Now a team led by biologists at the
Sequencing the DNA of a recently discovered type of yeast believed to be key to brewing lagers, University of Wisconsin-Madison evolutionary geneticist Chris Todd Hittinger and colleagues were able to identify genetic signatures of domestication in modern lager yeast. They were also able to resolve a question about the two major lager yeast lineages, Frohberg and Saaz, discovering that the two had separate origins, not a single precursor, as some groups had hypothesized.
The researchers' study was published Tuesday in the journal Molecular Biology and Evolution.
Hittinger and colleagues have been circling the globe for years chasing the origins of lager, a long-standing mystery. For centuries, people had brewed ale using the same type of yeast they used to make wine and to bake bread: a species known as Saccharomyces cerevisiae. Eventually, around the 15th century, Bavarian monks found a way to make lager in cooler temperatures, using a hybridized yeast. But no one was sure what other yeast strain had mixed with the ale yeast to make the lager hybrid.
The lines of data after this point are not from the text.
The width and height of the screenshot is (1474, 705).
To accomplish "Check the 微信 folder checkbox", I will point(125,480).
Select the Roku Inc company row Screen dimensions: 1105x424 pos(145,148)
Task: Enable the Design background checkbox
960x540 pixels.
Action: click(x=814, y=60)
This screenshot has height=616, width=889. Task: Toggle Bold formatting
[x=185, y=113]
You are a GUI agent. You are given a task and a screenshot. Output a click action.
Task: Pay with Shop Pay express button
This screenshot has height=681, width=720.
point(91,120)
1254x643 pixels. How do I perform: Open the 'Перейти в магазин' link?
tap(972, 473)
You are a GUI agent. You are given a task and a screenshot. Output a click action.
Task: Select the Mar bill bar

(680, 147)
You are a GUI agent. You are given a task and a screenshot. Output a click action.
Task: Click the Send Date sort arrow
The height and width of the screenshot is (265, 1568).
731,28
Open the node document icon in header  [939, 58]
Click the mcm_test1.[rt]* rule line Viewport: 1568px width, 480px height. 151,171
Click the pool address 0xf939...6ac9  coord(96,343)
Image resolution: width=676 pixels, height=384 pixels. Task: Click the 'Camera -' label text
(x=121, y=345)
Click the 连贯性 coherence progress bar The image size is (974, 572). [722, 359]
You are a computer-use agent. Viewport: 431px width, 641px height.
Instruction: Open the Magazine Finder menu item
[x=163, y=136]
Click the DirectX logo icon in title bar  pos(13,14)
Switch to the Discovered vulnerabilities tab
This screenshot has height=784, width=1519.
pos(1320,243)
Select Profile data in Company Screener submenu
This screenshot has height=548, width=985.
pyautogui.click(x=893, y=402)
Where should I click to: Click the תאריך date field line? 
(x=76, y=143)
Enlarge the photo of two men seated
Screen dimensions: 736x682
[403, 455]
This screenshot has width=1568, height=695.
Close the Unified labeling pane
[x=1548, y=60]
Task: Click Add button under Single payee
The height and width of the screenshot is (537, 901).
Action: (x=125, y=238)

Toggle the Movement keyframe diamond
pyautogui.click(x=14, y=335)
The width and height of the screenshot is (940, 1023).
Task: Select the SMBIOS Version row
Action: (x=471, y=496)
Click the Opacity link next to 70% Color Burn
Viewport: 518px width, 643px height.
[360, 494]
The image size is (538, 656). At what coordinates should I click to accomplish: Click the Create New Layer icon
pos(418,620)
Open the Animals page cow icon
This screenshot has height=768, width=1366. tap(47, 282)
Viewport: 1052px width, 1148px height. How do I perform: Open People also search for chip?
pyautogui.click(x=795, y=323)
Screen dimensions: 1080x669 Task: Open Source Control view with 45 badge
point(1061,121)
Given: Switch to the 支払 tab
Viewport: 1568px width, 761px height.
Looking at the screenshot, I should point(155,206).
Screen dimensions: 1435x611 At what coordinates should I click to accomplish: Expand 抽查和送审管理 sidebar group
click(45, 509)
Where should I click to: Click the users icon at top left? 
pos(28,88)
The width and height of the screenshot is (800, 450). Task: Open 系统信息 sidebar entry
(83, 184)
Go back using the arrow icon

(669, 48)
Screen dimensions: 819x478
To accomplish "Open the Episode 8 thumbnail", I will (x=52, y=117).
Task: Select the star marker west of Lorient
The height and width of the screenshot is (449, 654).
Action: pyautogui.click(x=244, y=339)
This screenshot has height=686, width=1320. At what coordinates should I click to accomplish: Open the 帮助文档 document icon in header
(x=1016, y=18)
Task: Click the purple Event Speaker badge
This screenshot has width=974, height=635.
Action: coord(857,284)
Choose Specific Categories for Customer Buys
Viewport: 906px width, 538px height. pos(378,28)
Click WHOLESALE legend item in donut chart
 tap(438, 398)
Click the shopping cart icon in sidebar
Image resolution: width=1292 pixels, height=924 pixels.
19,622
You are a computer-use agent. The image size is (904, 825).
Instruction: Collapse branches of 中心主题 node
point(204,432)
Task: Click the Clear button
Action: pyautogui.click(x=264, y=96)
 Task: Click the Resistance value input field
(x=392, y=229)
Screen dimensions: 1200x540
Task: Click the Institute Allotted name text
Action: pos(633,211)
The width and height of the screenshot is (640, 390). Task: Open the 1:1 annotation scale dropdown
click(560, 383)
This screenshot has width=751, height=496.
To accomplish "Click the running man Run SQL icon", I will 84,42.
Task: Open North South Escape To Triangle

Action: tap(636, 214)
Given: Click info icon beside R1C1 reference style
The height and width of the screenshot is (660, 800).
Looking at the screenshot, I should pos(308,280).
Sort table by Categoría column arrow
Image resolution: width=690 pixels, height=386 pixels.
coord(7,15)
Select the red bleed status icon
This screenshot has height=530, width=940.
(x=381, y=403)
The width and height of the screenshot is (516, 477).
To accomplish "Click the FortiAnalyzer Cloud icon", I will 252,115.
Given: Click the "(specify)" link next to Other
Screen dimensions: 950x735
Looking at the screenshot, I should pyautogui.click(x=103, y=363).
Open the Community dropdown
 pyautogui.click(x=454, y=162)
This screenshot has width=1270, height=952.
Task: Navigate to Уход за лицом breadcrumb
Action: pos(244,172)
In 2011, Hittinger's team figured it out: a species called Saccharomyces eubayanus, discovered, oddly enough, on the sides of beech trees in chilly Patagonia, in South America. ("We knew it had to be out there somewhere," Hittinger said at the time.)
Preliminary genetic analysis of S. eubayanus showed it was a close match to the non-S. cerevisiae portions of lager yeast ,but the scientists didn't know much more about it. In years since, Hittinger's lab and other groups have continued searching for S. eubayanus, finding plenty of it in the Southern Hemisphere but only a few samples in the Northern Hemisphere, including strains in Wisconsin and in China.
It still hasn't ever been sighted in Europe, and scientists don't really know how it might have made its way there and made its way into lager yeast, Hittinger said.
"The biogeography is still very much a mystery," he said.
The new research, a high-quality catalog of the DNA in S. eubayanus, didn't provide an answer either. But it helped shed light on other questions the scientists had about lager yeast. For instance, Hittinger said, the scientists wanted to see whether lager yeast displayed typical genetic signs of domestication, such as the increased rates of evolution that had been seen in other types of domesticated organisms, such as plants and animals. Comparing lager yeast DNA with S. eubayanus DNA showed that certain genes had in fact evolved more rapidly in the domesticated yeast -- some of the genes were involved in carbon metabolism, which would have been implicated in cultivating yeast and and brewing beer.
The genome analysis also allowed the team to pin down the origins of the Saaz and Frohberg lager yeast lineages, concluding that they first emerged from different S. cerevisiae sources, both of which hybridized separately with similar strains of S. eubayanus. The Saaz strain has largely fallen out of favor with beer makers, Hittinger said, and this new evidence shows that there is a genetic basis for those properties that make it less desirable.
Conversely, he wondered what other yeast strains, lurking undetected in nature, might harbor genes that could make beers better.
"There's a lot of diversity that's been left on the table," he said of the strains used in industrial brewing settings today. "It raises the question: In the entire population, are there additional variants that might be useful? Is it an accident of history what gets hybridized?"
Hittinger said his lab would continue studying beer yeast DNA and searching for S. eubayanus specimens from the Northern Hemisphere to better understand the "biogeographic diversity that somehow gave rise to lager."
He's also planning to apply the research to creating biofuels. Just as S. eubayanus genes helped ale yeast make beer in cold conditions they otherwise couldn't tolerate, a different set of borrowed genes might be able to help yeast withstand toxins involved in making biofuels.
"It's the same idea," Hittinger said.